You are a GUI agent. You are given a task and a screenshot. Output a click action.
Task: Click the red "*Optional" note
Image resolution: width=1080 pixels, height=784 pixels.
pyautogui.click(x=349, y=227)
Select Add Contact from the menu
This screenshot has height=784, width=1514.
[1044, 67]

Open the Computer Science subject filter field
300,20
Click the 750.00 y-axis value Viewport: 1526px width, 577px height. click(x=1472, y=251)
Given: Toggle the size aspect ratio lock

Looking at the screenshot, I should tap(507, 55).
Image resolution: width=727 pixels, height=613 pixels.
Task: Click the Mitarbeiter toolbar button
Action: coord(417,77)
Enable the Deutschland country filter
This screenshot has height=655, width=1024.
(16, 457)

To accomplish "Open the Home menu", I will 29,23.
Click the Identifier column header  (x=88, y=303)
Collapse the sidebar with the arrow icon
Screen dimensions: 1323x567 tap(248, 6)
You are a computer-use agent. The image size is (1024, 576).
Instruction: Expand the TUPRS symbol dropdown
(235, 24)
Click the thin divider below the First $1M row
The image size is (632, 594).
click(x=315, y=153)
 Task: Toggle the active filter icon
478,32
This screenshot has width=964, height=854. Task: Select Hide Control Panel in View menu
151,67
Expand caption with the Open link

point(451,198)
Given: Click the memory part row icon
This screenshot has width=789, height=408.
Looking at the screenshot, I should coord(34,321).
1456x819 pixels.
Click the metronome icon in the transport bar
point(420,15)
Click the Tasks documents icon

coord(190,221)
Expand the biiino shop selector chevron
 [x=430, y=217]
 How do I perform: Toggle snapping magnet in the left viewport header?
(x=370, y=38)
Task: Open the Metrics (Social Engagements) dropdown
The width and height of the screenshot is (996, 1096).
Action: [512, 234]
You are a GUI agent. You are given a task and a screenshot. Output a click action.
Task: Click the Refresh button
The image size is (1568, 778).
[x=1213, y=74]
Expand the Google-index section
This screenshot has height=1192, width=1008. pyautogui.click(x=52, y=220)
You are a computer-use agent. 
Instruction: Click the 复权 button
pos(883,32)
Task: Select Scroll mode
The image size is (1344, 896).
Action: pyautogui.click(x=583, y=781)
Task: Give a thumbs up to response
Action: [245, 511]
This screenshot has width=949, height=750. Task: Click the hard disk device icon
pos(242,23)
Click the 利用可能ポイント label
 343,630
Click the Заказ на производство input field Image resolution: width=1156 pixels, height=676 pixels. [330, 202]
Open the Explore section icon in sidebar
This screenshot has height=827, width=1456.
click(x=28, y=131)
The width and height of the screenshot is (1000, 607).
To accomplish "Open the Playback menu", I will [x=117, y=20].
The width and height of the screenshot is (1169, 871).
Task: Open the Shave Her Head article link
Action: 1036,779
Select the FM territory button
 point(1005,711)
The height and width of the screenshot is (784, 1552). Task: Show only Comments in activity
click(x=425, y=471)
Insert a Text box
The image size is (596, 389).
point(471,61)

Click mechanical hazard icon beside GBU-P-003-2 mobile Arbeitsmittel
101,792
● ● ● ●
Render the data above as a JSON array of strings, with one string for each line and no entries for blank lines.

[
  "You are a GUI agent. You are given a task and a screenshot. Output a click action.",
  "Task: Click the red \"*Optional\" note",
  "Image resolution: width=1080 pixels, height=784 pixels.",
  "pyautogui.click(x=349, y=227)",
  "Select Add Contact from the menu",
  "This screenshot has height=784, width=1514.",
  "[1044, 67]",
  "Open the Computer Science subject filter field",
  "300,20",
  "Click the 750.00 y-axis value Viewport: 1526px width, 577px height. click(x=1472, y=251)",
  "Given: Toggle the size aspect ratio lock",
  "Looking at the screenshot, I should tap(507, 55).",
  "Image resolution: width=727 pixels, height=613 pixels.",
  "Task: Click the Mitarbeiter toolbar button",
  "Action: coord(417,77)",
  "Enable the Deutschland country filter",
  "This screenshot has height=655, width=1024.",
  "(16, 457)",
  "To accomplish \"Open the Home menu\", I will 29,23.",
  "Click the Identifier column header  (x=88, y=303)",
  "Collapse the sidebar with the arrow icon",
  "Screen dimensions: 1323x567 tap(248, 6)",
  "You are a computer-use agent. The image size is (1024, 576).",
  "Instruction: Expand the TUPRS symbol dropdown",
  "(235, 24)",
  "Click the thin divider below the First $1M row",
  "The image size is (632, 594).",
  "click(x=315, y=153)",
  " Task: Toggle the active filter icon",
  "478,32",
  "This screenshot has width=964, height=854. Task: Select Hide Control Panel in View menu",
  "151,67",
  "Expand caption with the Open link",
  "point(451,198)",
  "Given: Click the memory part row icon",
  "This screenshot has width=789, height=408.",
  "Looking at the screenshot, I should coord(34,321).",
  "1456x819 pixels.",
  "Click the metronome icon in the transport bar",
  "point(420,15)",
  "Click the Tasks documents icon",
  "coord(190,221)",
  "Expand the biiino shop selector chevron",
  " [x=430, y=217]",
  " How do I perform: Toggle snapping magnet in the left viewport header?",
  "(x=370, y=38)",
  "Task: Open the Metrics (Social Engagements) dropdown",
  "The width and height of the screenshot is (996, 1096).",
  "Action: [512, 234]",
  "You are a GUI agent. You are given a task and a screenshot. Output a click action.",
  "Task: Click the Refresh button",
  "The image size is (1568, 778).",
  "[x=1213, y=74]",
  "Expand the Google-index section",
  "This screenshot has height=1192, width=1008. pyautogui.click(x=52, y=220)",
  "You are a computer-use agent. ",
  "Instruction: Click the 复权 button",
  "pos(883,32)",
  "Task: Select Scroll mode",
  "The image size is (1344, 896).",
  "Action: pyautogui.click(x=583, y=781)",
  "Task: Give a thumbs up to response",
  "Action: [245, 511]",
  "This screenshot has width=949, height=750. Task: Click the hard disk device icon",
  "pos(242,23)",
  "Click the 利用可能ポイント label",
  " 343,630",
  "Click the Заказ на производство input field Image resolution: width=1156 pixels, height=676 pixels. [330, 202]",
  "Open the Explore section icon in sidebar",
  "This screenshot has height=827, width=1456.",
  "click(x=28, y=131)",
  "The width and height of the screenshot is (1000, 607).",
  "To accomplish \"Open the Playback menu\", I will [x=117, y=20].",
  "The width and height of the screenshot is (1169, 871).",
  "Task: Open the Shave Her Head article link",
  "Action: 1036,779",
  "Select the FM territory button",
  " point(1005,711)",
  "The height and width of the screenshot is (784, 1552). Task: Show only Comments in activity",
  "click(x=425, y=471)",
  "Insert a Text box",
  "The image size is (596, 389).",
  "point(471,61)",
  "Click mechanical hazard icon beside GBU-P-003-2 mobile Arbeitsmittel",
  "101,792"
]